Recordarás luego los titulares, la foto del canciller Hitler en un estrado de Nüremberg, gesticulando delante de una panoplia de banderas y águilas, las grandes letras que anunciaban tu destino futuro, que te atribuían una identidad de apestado, todavía ignorada para cualquiera que se cruzase contigo por esa ciudad en la que desde ahora mismo te sabes extranjero, aunque todavía no te obliguen a llevar una estrella amarilla en la solapa, o un brazalete blanco con una estrella azul. Desde ahora irás por la ciudad reconociendo a los tuyos sin que ellos lo sepan y apartando la mirada para que la vergüenza y el remordimiento no te opriman el corazón, fingiendo todavía, mientras te es posible o te está permitido, que perteneces al reino de los otros, los buenos ciudadanos arios que no tienen nada que temer y empezarán muy pronto a negarte el saludo en la escalera o a fingir que no te ven, los limpios de linaje y de sangre, fortalecidos por la convicción de la salud, seguros de que ellos están a salvo, de que no se encontrarán nunca en el número de los posibles enfermos y víctimas.

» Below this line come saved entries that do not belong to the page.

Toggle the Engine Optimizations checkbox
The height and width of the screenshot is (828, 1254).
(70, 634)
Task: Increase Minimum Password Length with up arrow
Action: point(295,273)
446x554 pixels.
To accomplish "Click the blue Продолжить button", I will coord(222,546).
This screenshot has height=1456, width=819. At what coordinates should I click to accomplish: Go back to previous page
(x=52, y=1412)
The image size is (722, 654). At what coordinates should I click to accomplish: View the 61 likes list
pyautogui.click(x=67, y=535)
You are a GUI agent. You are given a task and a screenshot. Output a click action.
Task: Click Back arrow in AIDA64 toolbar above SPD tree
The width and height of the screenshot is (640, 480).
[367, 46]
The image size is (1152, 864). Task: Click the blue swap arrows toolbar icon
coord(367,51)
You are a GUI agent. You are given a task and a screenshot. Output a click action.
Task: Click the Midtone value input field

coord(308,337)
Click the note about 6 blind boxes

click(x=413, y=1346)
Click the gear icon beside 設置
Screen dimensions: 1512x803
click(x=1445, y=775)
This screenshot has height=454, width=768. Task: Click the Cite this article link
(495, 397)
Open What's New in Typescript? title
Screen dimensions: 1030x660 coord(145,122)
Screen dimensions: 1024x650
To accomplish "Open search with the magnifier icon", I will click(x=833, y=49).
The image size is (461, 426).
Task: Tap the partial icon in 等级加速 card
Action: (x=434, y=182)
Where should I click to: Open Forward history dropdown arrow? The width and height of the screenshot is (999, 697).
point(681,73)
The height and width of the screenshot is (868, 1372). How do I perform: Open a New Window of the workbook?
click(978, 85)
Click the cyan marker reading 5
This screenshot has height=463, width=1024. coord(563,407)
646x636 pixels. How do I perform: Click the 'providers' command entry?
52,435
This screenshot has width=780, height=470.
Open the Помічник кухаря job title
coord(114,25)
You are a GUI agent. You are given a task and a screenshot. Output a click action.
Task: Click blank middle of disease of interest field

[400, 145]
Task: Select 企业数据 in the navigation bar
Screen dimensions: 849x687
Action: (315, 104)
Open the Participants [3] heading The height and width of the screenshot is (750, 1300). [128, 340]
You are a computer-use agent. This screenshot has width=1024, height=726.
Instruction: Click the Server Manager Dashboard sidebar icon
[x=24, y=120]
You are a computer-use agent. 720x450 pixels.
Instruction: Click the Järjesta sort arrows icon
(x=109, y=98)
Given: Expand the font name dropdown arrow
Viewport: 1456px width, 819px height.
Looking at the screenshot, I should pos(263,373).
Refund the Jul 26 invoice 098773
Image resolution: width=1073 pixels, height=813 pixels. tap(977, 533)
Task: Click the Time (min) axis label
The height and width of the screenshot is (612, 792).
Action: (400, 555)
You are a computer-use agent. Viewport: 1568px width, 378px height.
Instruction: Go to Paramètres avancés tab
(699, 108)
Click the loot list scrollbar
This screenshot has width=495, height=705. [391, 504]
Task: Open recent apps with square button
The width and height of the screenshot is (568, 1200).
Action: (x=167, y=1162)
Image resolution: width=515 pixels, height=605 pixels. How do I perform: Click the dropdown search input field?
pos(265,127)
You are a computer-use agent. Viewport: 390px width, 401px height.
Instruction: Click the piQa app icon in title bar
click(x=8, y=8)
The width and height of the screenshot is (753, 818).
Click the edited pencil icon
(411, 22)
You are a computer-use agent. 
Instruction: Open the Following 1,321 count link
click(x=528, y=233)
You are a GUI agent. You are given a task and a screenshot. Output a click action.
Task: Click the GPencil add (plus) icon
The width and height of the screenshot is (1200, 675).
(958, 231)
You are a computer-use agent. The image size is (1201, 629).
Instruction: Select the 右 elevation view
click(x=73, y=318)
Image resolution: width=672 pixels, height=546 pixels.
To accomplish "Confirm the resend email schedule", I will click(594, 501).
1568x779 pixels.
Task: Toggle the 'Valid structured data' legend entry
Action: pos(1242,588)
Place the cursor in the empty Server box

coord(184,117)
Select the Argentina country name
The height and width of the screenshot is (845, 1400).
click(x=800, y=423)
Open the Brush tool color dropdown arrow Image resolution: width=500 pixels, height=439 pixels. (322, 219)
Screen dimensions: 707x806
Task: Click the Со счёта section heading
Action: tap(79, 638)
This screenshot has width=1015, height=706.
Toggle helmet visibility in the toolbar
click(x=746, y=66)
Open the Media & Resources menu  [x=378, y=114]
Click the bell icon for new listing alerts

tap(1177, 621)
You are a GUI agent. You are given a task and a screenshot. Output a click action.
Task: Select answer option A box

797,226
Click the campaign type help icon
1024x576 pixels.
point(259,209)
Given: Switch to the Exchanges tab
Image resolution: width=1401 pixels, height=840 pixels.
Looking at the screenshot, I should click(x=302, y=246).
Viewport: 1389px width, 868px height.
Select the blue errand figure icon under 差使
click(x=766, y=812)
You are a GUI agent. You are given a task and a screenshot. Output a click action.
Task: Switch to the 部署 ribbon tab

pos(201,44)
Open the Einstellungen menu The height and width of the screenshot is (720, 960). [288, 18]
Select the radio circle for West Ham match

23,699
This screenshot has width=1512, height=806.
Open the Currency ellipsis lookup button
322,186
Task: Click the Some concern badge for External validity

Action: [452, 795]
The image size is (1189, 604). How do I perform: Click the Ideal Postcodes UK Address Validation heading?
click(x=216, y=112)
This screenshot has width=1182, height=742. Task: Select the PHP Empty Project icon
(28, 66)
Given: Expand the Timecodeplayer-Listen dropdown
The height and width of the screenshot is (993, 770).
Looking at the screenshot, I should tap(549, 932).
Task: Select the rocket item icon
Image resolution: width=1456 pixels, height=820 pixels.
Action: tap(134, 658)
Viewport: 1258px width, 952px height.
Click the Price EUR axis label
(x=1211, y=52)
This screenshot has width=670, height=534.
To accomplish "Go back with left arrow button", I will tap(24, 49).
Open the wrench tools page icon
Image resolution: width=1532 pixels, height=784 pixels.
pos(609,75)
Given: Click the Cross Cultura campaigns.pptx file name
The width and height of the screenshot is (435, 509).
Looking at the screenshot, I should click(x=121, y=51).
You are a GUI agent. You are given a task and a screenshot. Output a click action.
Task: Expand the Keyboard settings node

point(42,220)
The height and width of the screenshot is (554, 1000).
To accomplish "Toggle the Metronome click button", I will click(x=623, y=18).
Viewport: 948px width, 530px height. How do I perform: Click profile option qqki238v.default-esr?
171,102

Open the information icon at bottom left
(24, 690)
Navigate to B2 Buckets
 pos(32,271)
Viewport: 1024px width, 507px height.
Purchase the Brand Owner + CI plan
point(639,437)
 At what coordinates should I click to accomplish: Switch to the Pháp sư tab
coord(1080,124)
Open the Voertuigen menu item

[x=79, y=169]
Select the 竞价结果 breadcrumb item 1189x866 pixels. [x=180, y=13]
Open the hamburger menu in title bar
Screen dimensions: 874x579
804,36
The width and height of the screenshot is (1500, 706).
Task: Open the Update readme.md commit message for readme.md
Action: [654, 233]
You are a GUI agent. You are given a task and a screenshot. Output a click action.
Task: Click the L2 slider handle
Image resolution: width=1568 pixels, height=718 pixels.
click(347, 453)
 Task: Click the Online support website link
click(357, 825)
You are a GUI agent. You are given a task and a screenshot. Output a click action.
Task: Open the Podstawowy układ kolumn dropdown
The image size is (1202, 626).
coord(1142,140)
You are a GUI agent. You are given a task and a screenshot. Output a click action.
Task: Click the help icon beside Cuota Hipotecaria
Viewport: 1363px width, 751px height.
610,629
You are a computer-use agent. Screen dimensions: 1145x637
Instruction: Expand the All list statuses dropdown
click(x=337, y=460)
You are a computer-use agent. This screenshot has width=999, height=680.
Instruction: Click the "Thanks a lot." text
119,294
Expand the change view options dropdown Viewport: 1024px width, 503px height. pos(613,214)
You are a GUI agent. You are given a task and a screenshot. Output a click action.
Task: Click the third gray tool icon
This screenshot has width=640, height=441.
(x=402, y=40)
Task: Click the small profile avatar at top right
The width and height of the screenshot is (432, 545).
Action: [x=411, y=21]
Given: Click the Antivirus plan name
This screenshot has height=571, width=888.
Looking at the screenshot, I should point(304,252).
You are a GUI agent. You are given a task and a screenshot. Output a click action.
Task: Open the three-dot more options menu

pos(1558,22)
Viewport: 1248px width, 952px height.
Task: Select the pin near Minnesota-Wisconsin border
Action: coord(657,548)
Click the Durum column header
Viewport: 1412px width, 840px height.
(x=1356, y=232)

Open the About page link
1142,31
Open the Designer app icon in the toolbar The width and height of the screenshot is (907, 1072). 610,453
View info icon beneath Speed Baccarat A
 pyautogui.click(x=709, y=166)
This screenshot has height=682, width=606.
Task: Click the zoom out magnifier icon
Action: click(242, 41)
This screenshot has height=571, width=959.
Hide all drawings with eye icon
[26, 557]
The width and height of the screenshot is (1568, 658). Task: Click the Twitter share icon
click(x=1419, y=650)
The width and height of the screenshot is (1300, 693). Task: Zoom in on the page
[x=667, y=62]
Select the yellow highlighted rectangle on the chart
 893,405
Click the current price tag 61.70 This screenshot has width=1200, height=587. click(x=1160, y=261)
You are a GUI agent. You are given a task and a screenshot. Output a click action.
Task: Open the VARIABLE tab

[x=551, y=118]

Eres Jean Améry viendo un paisaje de prados y árboles por la ventanilla del coche en el que lo llevan preso al cuartel de la Gestapo, eres Evgenia Ginzburg escuchando por última vez el ruido peculiar con que se cierra la puerta de su casa, adonde nunca va a volver, eres Margarete Buber-Neumann que ve la esfera iluminada de un reloj en la madrugada de Moscú, unos minutos antes de que la furgoneta en la que la llevan presa entre en la, oscuridad de la prisión, eres Franz Kafka descubriendo con asombro, con extrañeza, casi con alivio, que el líquido caliente que estás vomitando es sangre. Eres quien mira su normalidad perdida desde el otro lado del cristal que te separa de ella, quien entre las rendijas de las tablas de un vagón de deportados mira las últimas casas de la ciudad que creyó suya y a la que nunca volverá.
Narva
Al volver a casa he buscado en las enciclopedias ese nombre que no había oído nunca, pero que ya venía repitiendo en la imaginación durante el viaje en el taxi, y que al principio no había escuchado bien, porque mi amigo no habla muy alto y su voz se me perdía a veces en el estrépito del restaurante donde hemos ido a almorzar. Es noviembre y las tardes ya son mucho más cortas, y el horario de invierno, tan reciente todavía, trae de pronto un anochecer anticipado, un crepúsculo que casi estaba comenzando en las calles más estrechas y oscuras cuando nos hemos despedido, en la puerta del edificio donde él vive, un bloque de pisos modernos que de algún modo no concuerda con su carácter ni su edad, ni con la vida que ha llevado. Quién podría adivinar la vida de este hombre mirándolo un instante al cruzarse con él en la calle o en el portal de ese edificio anónimo, como me habría cruzado yo si no lo conociera: un viejo vigoroso, con una mirada vivísima en los ojos pequeños, pero ya algo encorvado, con el pelo muy blanco, liso, tenue, como lo tenía en su vejez Spencer Tracy, o como el de mi abuelo paterno, que también estuvo en una guerra, pero que desde luego no se marchó voluntario a ella, y tal vez no llegó a saber muy bien por qué lo llevaban, ni entendió la magnitud del cataclismo al que se vio arrastrada su vida, de la cual la mía, si me paro a pensarlo, es en parte un eco lejano.